No alto do apartamento onde vivi grande parte de minha vida, tinha por hábito, olhar ao longe as luzes das casas do bairro vizinho.

Por inúmeras vezes entrei pela janela de uma delas, equilibrando-me no galho da grande árvore para viver meu sonho.

Era minha ponte secreta. Quando acabava de atravessá-la, Neko, o cachorro que vivia no meu imaginário sempre me recebia aos pulos.

Por infindáveis noites havia desfrutado do doce balanço dessa árvore.

Não sei ao certo, até hoje, quais os sonhos de minha família, mas o meu, era esse.

Num belo dia de sol, lua ou estrelas, sempre presentes nos devaneios, meu pai aportou em casa com a agradável notícia: iríamos morar num sobrado.

Aconteceu. Estávamos todos felizes: eu, meu pai, minha mãe e minha irmã enquanto organizávamos o novo espaço, bem mais perto do chão.

A terra chegou a fazer cócegas nos meus pés, para que eu soubesse que era real.

Cada coisa foi colocada no seu devido lugar. Eu e minha irmã nos alojamos no quarto cuja janela sorria para a árvore dos meus sonhos: minha porta de entrada ou minha porta de saída.

Não era uma casa grande, mas com certeza, cabia toda a minha felicidade. E, considerando que felicidade é uma coisa que não dura muito, conforme o dito de alguns adultos frustrados, logo à noite, um estranho acontecimento ocorreu.

O sobrado dormitava sob aquele macio manto do silêncio, quando repentinamente começamos a ouvir um gemido. Não era um gemido qualquer, era um gemido que carregava uma dor incomensurável.

Pé ante pé, cada um de nós saiu do quarto na tentativa de encontrar a origem de tal tormento. Nada foi identificado nos cantos vasculhados.

Retornamos aos nossos aposentos e, ao afofarmos os travesseiros para o acolhimento de cada massa encefálica quente e enfastiada, eis que o som ressurgia ecoando com intensidade.

Tentamos ignorá-lo o quanto pudemos até que um galo cantou ali por perto. Não sabíamos exatamente onde e em que tempo havíamos desistido. Já era dia e, como todo novo dia perfeito, o sol despontava.

Foi ai que surgiu Neko, meu primeiro cão de verdade. Meu pai acreditava que um novo habitante na casa oportunizaria uma distração. Talvez, quem sabe, nem escutássemos mais tanta lamúria!

Puro engodo! Bastava que nos acomodássemos, o cão latia e um desastroso gemido se fazia ouvir.

Os dias e as noites ocorriam na ordem da natureza e o inferno persistia na idéia de se inserir na cena, apesar das cortinas encerradas. Já nem lembrava mais dos meus sonhos.
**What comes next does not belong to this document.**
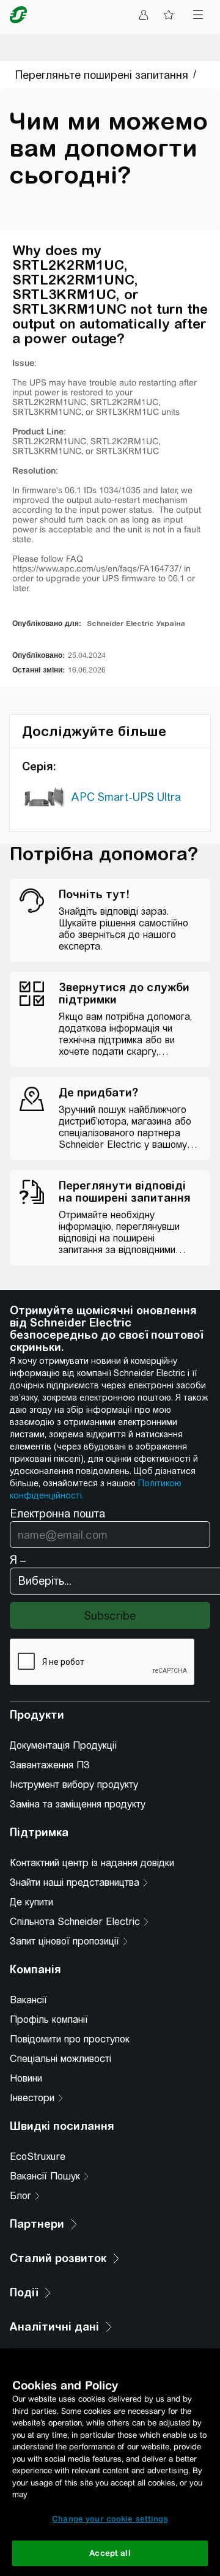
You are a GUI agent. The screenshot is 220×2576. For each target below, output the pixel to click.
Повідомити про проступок (70, 2039)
Decidi colocar o cão, nesta ‘parada’. Necessitava ver, saber para quem, ele tanto latia.

Neko latia para a escada e ela gemia... e gemia! Quanto mais gemia, mais e mais ele latia.

Irritado com as últimas ocorrências, meu pai decidiu refazer e escada original, construída em madeira. Optou por uma pedra especial, capaz de enterrar ou abafar qualquer gemido. Assim o fez.

Ao término do trabalho, pudemos retomar o ritmo normal de respiração e de vida. Estávamos visivelmente aliviados e os dias e as noites incidiam normalmente, junto com minhas fantasias.

O cão permanecia esparramado aos pés de minha cama, como nos dias anteriores.

Em especial, no momento em que nos recolhemos para o sono dos justos, aquela noite parecia mais escura e sem estrelas que outras já vistas por meus olhos inquietos. Enigmática demais!

E o vento provocado pelo derradeiro suspiro dessa noite, justamente o que antecede seu misterioso encontro com a madrugada, fez com que acordássemos num sobressalto inusitado.

O cão latia, os pelos arrepiavam, minha mãe tremia da cabeça aos pés, minha irmã se encolhia debaixo do lençol enquanto eu e meu pai, por mais uma vez, procurávamos identificar o eco de tanta lamúria.

Como nas tentativas anteriores, não havia ponto de partida, tampouco de chegada.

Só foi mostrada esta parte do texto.